Data records Block Start

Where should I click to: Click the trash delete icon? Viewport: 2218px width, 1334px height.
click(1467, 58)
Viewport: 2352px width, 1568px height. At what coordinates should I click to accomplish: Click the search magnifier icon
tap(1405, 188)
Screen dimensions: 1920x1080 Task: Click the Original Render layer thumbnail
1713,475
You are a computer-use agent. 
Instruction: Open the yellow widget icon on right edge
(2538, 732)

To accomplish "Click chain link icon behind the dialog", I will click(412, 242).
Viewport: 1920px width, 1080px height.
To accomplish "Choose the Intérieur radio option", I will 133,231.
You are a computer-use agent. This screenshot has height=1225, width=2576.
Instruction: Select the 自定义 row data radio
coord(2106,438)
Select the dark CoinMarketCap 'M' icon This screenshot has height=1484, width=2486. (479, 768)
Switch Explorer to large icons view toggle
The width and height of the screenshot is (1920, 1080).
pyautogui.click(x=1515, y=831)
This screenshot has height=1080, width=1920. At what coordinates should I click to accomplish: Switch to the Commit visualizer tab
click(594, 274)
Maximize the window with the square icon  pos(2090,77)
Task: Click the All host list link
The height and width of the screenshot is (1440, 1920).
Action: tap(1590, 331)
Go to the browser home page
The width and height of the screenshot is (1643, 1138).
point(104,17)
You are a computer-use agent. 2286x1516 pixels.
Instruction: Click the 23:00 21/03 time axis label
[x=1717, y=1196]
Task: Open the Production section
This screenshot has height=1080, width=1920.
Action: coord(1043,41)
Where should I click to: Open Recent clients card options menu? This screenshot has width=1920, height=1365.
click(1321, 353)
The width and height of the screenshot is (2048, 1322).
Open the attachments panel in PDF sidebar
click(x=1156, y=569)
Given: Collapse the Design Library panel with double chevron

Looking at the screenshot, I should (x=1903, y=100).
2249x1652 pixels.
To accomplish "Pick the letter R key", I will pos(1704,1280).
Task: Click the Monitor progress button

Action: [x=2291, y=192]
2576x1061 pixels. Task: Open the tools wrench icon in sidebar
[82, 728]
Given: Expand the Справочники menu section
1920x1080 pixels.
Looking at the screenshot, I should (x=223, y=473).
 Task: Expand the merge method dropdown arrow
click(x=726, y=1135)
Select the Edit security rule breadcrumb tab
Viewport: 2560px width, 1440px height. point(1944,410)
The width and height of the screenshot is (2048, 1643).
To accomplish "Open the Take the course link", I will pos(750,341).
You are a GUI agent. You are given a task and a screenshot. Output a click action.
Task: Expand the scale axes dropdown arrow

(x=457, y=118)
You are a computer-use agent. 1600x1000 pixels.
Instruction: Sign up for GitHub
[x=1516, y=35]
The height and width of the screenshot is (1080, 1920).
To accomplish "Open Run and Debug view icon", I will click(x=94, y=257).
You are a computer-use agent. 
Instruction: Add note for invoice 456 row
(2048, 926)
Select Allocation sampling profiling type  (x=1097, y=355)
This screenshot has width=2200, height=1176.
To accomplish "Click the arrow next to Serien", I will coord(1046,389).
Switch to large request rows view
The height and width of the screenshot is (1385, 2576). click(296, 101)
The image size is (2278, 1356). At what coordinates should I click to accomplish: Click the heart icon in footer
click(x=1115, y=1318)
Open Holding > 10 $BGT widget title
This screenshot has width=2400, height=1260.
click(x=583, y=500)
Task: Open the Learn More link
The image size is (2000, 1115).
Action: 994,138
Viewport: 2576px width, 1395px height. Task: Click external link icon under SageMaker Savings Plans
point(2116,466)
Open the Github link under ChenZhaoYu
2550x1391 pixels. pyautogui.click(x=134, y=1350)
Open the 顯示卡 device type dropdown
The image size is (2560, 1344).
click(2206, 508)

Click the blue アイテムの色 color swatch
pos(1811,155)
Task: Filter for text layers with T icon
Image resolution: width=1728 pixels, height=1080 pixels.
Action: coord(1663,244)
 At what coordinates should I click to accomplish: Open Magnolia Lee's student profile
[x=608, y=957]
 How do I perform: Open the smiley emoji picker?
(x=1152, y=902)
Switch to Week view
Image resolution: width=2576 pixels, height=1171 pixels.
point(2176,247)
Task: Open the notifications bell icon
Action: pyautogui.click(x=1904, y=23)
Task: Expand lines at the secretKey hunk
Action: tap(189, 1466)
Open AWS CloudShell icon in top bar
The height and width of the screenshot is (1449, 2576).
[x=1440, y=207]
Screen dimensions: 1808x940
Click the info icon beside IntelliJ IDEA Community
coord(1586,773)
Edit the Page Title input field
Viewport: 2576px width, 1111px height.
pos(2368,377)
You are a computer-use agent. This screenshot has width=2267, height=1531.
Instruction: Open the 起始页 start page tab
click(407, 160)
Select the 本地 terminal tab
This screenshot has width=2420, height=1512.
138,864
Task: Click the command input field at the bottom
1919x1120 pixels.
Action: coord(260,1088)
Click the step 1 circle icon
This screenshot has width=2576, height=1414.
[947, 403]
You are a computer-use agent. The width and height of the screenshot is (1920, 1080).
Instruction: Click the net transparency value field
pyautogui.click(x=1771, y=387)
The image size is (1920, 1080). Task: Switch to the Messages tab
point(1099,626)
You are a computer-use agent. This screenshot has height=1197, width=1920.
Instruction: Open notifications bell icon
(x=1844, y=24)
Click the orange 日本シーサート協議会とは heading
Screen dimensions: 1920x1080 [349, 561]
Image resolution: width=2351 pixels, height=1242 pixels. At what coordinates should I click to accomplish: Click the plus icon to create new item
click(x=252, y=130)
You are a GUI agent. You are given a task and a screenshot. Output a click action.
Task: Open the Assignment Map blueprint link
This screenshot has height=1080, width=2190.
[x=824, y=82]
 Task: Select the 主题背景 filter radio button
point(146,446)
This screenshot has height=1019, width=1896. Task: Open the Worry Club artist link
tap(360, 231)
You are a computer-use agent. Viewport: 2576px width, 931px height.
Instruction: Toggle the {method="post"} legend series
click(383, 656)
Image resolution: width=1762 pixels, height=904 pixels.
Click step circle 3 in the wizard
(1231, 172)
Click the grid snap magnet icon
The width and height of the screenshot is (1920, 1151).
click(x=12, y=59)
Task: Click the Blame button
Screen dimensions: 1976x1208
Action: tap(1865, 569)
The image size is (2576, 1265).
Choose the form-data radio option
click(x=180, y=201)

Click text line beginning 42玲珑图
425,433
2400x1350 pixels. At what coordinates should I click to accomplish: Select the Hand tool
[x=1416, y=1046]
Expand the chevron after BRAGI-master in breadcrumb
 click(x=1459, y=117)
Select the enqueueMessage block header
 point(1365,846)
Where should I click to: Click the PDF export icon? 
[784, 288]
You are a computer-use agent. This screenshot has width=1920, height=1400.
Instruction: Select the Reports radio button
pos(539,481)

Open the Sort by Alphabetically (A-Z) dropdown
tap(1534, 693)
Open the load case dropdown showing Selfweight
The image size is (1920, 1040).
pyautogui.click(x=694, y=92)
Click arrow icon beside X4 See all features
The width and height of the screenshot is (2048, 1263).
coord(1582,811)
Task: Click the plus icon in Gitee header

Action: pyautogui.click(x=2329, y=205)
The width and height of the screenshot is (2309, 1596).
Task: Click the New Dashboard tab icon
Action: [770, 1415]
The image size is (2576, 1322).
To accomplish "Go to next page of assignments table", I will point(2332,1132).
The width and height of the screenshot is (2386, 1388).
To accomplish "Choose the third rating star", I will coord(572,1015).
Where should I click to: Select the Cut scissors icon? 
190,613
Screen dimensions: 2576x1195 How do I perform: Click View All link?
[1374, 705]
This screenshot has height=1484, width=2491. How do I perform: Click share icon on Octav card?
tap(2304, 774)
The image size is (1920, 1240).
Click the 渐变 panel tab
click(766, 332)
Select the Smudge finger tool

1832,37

Data records Block End

After reading the listing, write out every line of it exactly.

Where should I click to: Click the trash delete icon? Viewport: 2218px width, 1334px height.
click(1467, 58)
Viewport: 2352px width, 1568px height. At what coordinates should I click to accomplish: Click the search magnifier icon
tap(1405, 188)
Screen dimensions: 1920x1080 Task: Click the Original Render layer thumbnail
1713,475
You are a computer-use agent. 
Instruction: Open the yellow widget icon on right edge
(2538, 732)

To accomplish "Click chain link icon behind the dialog", I will click(412, 242).
Viewport: 1920px width, 1080px height.
To accomplish "Choose the Intérieur radio option", I will 133,231.
You are a computer-use agent. This screenshot has height=1225, width=2576.
Instruction: Select the 自定义 row data radio
coord(2106,438)
Select the dark CoinMarketCap 'M' icon This screenshot has height=1484, width=2486. (479, 768)
Switch Explorer to large icons view toggle
The width and height of the screenshot is (1920, 1080).
pyautogui.click(x=1515, y=831)
This screenshot has height=1080, width=1920. At what coordinates should I click to accomplish: Switch to the Commit visualizer tab
click(594, 274)
Maximize the window with the square icon  pos(2090,77)
Task: Click the All host list link
The height and width of the screenshot is (1440, 1920).
Action: tap(1590, 331)
Go to the browser home page
The width and height of the screenshot is (1643, 1138).
point(104,17)
You are a computer-use agent. 2286x1516 pixels.
Instruction: Click the 23:00 21/03 time axis label
[x=1717, y=1196]
Task: Open the Production section
This screenshot has height=1080, width=1920.
Action: coord(1043,41)
Where should I click to: Open Recent clients card options menu? This screenshot has width=1920, height=1365.
click(1321, 353)
The width and height of the screenshot is (2048, 1322).
Open the attachments panel in PDF sidebar
click(x=1156, y=569)
Given: Collapse the Design Library panel with double chevron

Looking at the screenshot, I should (x=1903, y=100).
2249x1652 pixels.
To accomplish "Pick the letter R key", I will pos(1704,1280).
Task: Click the Monitor progress button

Action: [x=2291, y=192]
2576x1061 pixels. Task: Open the tools wrench icon in sidebar
[82, 728]
Given: Expand the Справочники menu section
1920x1080 pixels.
Looking at the screenshot, I should (x=223, y=473).
 Task: Expand the merge method dropdown arrow
click(x=726, y=1135)
Select the Edit security rule breadcrumb tab
Viewport: 2560px width, 1440px height. point(1944,410)
The width and height of the screenshot is (2048, 1643).
To accomplish "Open the Take the course link", I will pos(750,341).
You are a GUI agent. You are given a task and a screenshot. Output a click action.
Task: Expand the scale axes dropdown arrow

(x=457, y=118)
You are a computer-use agent. 1600x1000 pixels.
Instruction: Sign up for GitHub
[x=1516, y=35]
The height and width of the screenshot is (1080, 1920).
To accomplish "Open Run and Debug view icon", I will click(x=94, y=257).
You are a computer-use agent. 
Instruction: Add note for invoice 456 row
(2048, 926)
Select Allocation sampling profiling type  (x=1097, y=355)
This screenshot has width=2200, height=1176.
To accomplish "Click the arrow next to Serien", I will coord(1046,389).
Switch to large request rows view
The height and width of the screenshot is (1385, 2576). click(296, 101)
The image size is (2278, 1356). At what coordinates should I click to accomplish: Click the heart icon in footer
click(x=1115, y=1318)
Open Holding > 10 $BGT widget title
This screenshot has width=2400, height=1260.
click(x=583, y=500)
Task: Open the Learn More link
The image size is (2000, 1115).
Action: 994,138
Viewport: 2576px width, 1395px height. Task: Click external link icon under SageMaker Savings Plans
point(2116,466)
Open the Github link under ChenZhaoYu
2550x1391 pixels. pyautogui.click(x=134, y=1350)
Open the 顯示卡 device type dropdown
The image size is (2560, 1344).
click(2206, 508)

Click the blue アイテムの色 color swatch
pos(1811,155)
Task: Filter for text layers with T icon
Image resolution: width=1728 pixels, height=1080 pixels.
Action: coord(1663,244)
 At what coordinates should I click to accomplish: Open Magnolia Lee's student profile
[x=608, y=957]
 How do I perform: Open the smiley emoji picker?
(x=1152, y=902)
Switch to Week view
Image resolution: width=2576 pixels, height=1171 pixels.
point(2176,247)
Task: Open the notifications bell icon
Action: pyautogui.click(x=1904, y=23)
Task: Expand lines at the secretKey hunk
Action: tap(189, 1466)
Open AWS CloudShell icon in top bar
The height and width of the screenshot is (1449, 2576).
[x=1440, y=207]
Screen dimensions: 1808x940
Click the info icon beside IntelliJ IDEA Community
coord(1586,773)
Edit the Page Title input field
Viewport: 2576px width, 1111px height.
pos(2368,377)
You are a computer-use agent. This screenshot has width=2267, height=1531.
Instruction: Open the 起始页 start page tab
click(407, 160)
Select the 本地 terminal tab
This screenshot has width=2420, height=1512.
138,864
Task: Click the command input field at the bottom
1919x1120 pixels.
Action: coord(260,1088)
Click the step 1 circle icon
This screenshot has width=2576, height=1414.
[947, 403]
You are a computer-use agent. The width and height of the screenshot is (1920, 1080).
Instruction: Click the net transparency value field
pyautogui.click(x=1771, y=387)
The image size is (1920, 1080). Task: Switch to the Messages tab
point(1099,626)
You are a computer-use agent. This screenshot has height=1197, width=1920.
Instruction: Open notifications bell icon
(x=1844, y=24)
Click the orange 日本シーサート協議会とは heading
Screen dimensions: 1920x1080 [349, 561]
Image resolution: width=2351 pixels, height=1242 pixels. At what coordinates should I click to accomplish: Click the plus icon to create new item
click(x=252, y=130)
You are a GUI agent. You are given a task and a screenshot. Output a click action.
Task: Open the Assignment Map blueprint link
This screenshot has height=1080, width=2190.
[x=824, y=82]
 Task: Select the 主题背景 filter radio button
point(146,446)
This screenshot has height=1019, width=1896. Task: Open the Worry Club artist link
tap(360, 231)
You are a computer-use agent. Viewport: 2576px width, 931px height.
Instruction: Toggle the {method="post"} legend series
click(383, 656)
Image resolution: width=1762 pixels, height=904 pixels.
Click step circle 3 in the wizard
(1231, 172)
Click the grid snap magnet icon
The width and height of the screenshot is (1920, 1151).
click(x=12, y=59)
Task: Click the Blame button
Screen dimensions: 1976x1208
Action: tap(1865, 569)
The image size is (2576, 1265).
Choose the form-data radio option
click(x=180, y=201)

Click text line beginning 42玲珑图
425,433
2400x1350 pixels. At what coordinates should I click to accomplish: Select the Hand tool
[x=1416, y=1046]
Expand the chevron after BRAGI-master in breadcrumb
 click(x=1459, y=117)
Select the enqueueMessage block header
 point(1365,846)
Where should I click to: Click the PDF export icon? 
[784, 288]
You are a computer-use agent. This screenshot has width=1920, height=1400.
Instruction: Select the Reports radio button
pos(539,481)

Open the Sort by Alphabetically (A-Z) dropdown
tap(1534, 693)
Open the load case dropdown showing Selfweight
The image size is (1920, 1040).
pyautogui.click(x=694, y=92)
Click arrow icon beside X4 See all features
The width and height of the screenshot is (2048, 1263).
coord(1582,811)
Task: Click the plus icon in Gitee header

Action: pyautogui.click(x=2329, y=205)
The width and height of the screenshot is (2309, 1596).
Task: Click the New Dashboard tab icon
Action: [770, 1415]
The image size is (2576, 1322).
To accomplish "Go to next page of assignments table", I will point(2332,1132).
The width and height of the screenshot is (2386, 1388).
To accomplish "Choose the third rating star", I will coord(572,1015).
Where should I click to: Select the Cut scissors icon? 
190,613
Screen dimensions: 2576x1195 How do I perform: Click View All link?
[1374, 705]
This screenshot has height=1484, width=2491. How do I perform: Click share icon on Octav card?
tap(2304, 774)
The image size is (1920, 1240).
Click the 渐变 panel tab
click(766, 332)
Select the Smudge finger tool

1832,37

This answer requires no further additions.